I just went and read the catalogue, I hadn't bought one... I stopped buying them years ago... and now I know why Natalie came in third.... politics at play... oh well can't compete with that

thanks for the kind words... I think she looked lovely


----------



## MikaTallulah (Jul 19, 2006)

She has the best coloring of them all. She is gorgeous


----------



## CAROLINA MOM (May 12, 2009)

Congratulations, Natalie looks beautiful as always.


----------



## OutWest (Oct 6, 2011)

She has a beautiful shape, and her coloring is lovely even with one layer.

What's the purpose of pulling it out if it's uncomfortable? Some of these things specific to certain breeds mystify me. An acquaintance at the dog park has a terrier (Wheaten?) whose coat gets stripped down to the skin twice a year--even in cold weather. All she says is that's what you're supposed to do with these breed. 

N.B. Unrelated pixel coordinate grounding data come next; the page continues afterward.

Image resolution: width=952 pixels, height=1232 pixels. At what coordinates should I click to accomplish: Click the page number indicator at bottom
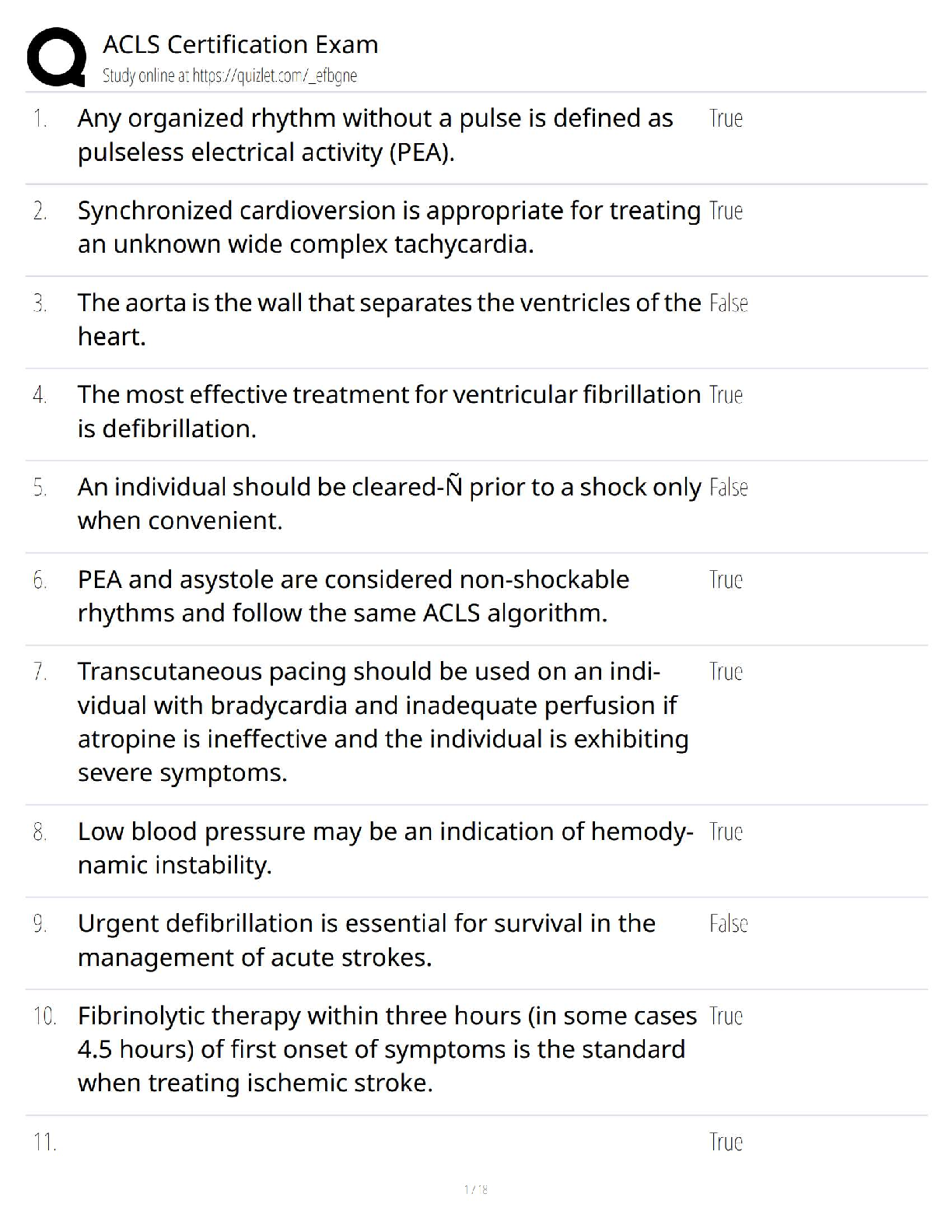[x=475, y=1189]
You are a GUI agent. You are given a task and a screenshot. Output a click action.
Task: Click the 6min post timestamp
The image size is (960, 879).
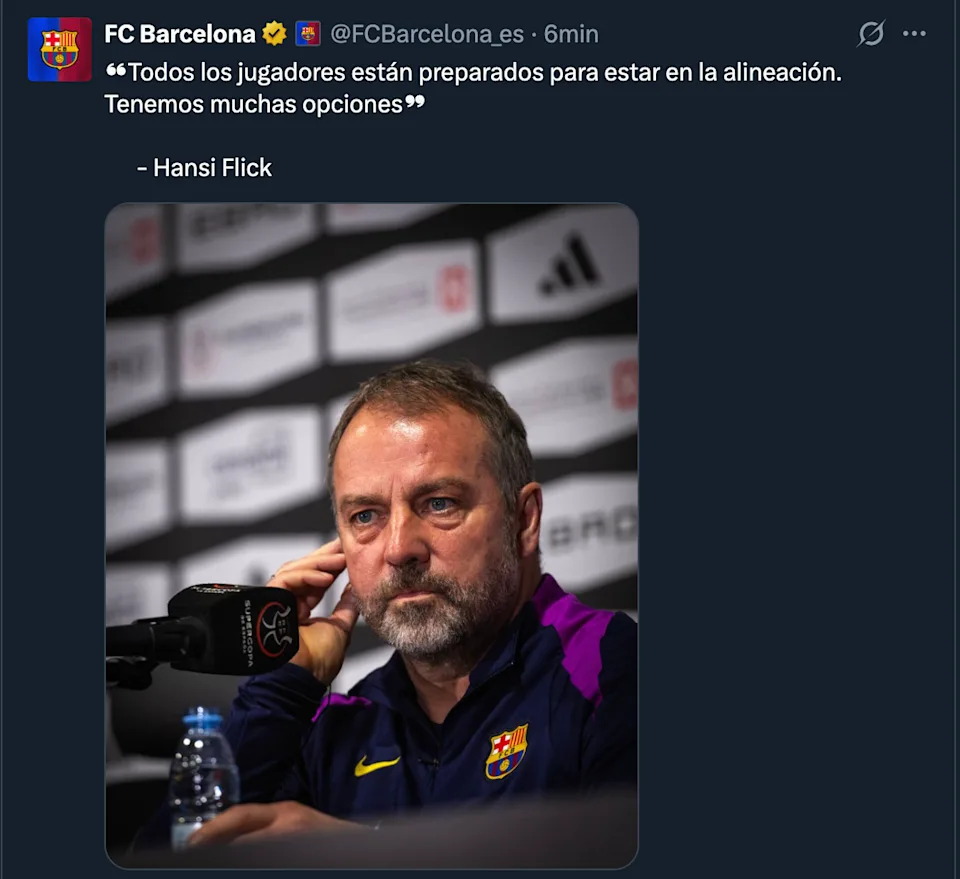coord(571,34)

In any case, I think Natalie should have won, too.


----------



## Shalva (Jul 16, 2008)

OutWest said:


> She has a beautiful shape, and her coloring is lovely even with one layer.
> 
> What's the purpose of pulling it out if it's uncomfortable? Some of these things specific to certain breeds mystify me. An acquaintance at the dog park has a terrier (Wheaten?) whose coat gets stripped down to the skin twice a year--even in cold weather. All she says is that's what you're supposed to do with these breed.
> 
> In any case, I think Natalie should have won, too.

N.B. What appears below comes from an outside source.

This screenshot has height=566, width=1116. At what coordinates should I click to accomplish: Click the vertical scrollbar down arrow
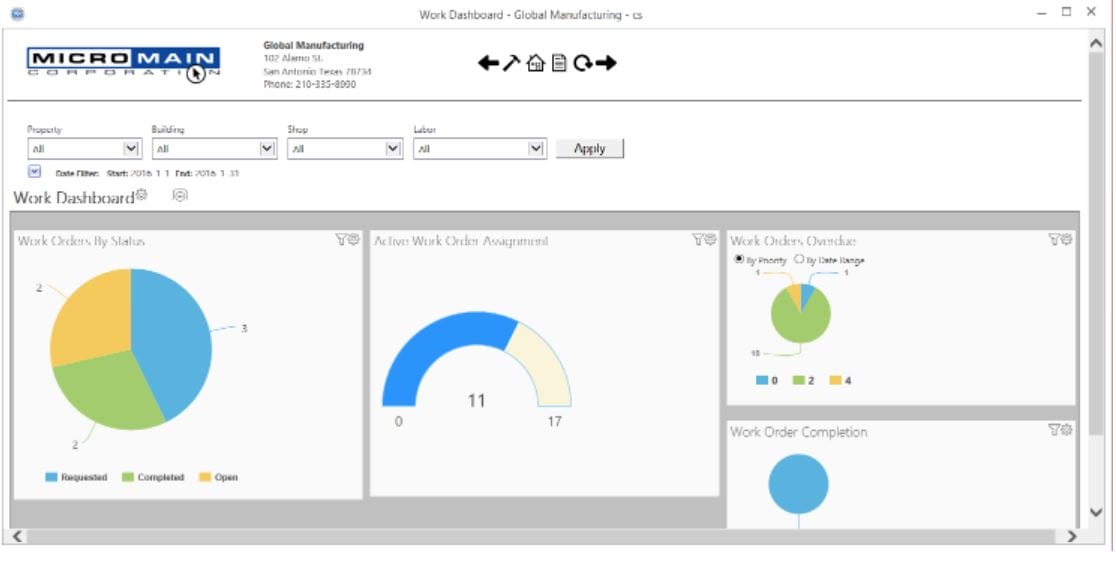(1095, 512)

its not uncomfortable to pull the coat out. It is meant to be stripped like your friends terrier and the hair that comes out easily is meant to come out. Now she is my first hound so I am not sure if my experience is the same as others but she was starting to look like a moth got her and her coat was very soft where it should be harder and more wirey. We are hoping that wiht the coat pull that her coat will come back in as her adult coat so more correct in texture. My breeder says that all wolfhounds need to be stripped down at least once. Because the coat is meant to be stripped it pulls out easily which means that if you try and grab your dog you will pull out a handful of coat which leaves a "hole" of sorts in the coat... when the dogs play bite face or horse around they will yank out coat... so the coat starts looking really uneven and very messy so the stripping the coat allows you to even it all up and have it grow back in. It doesn't hurt the dog... natalie doesn't like it cause it requires her staying put with me but not because it hurts or is uncomfortable ... if the fur doesn't pull out easily it isn't meant to come out 

hope that helps


----------



## Pointgold (Jun 6, 2007)

She is very nice. Congratulations.


----------



## Shalva (Jul 16, 2008)

Pointgold said:


> She is very nice. Congratulations.


Thank you....!!!!


----------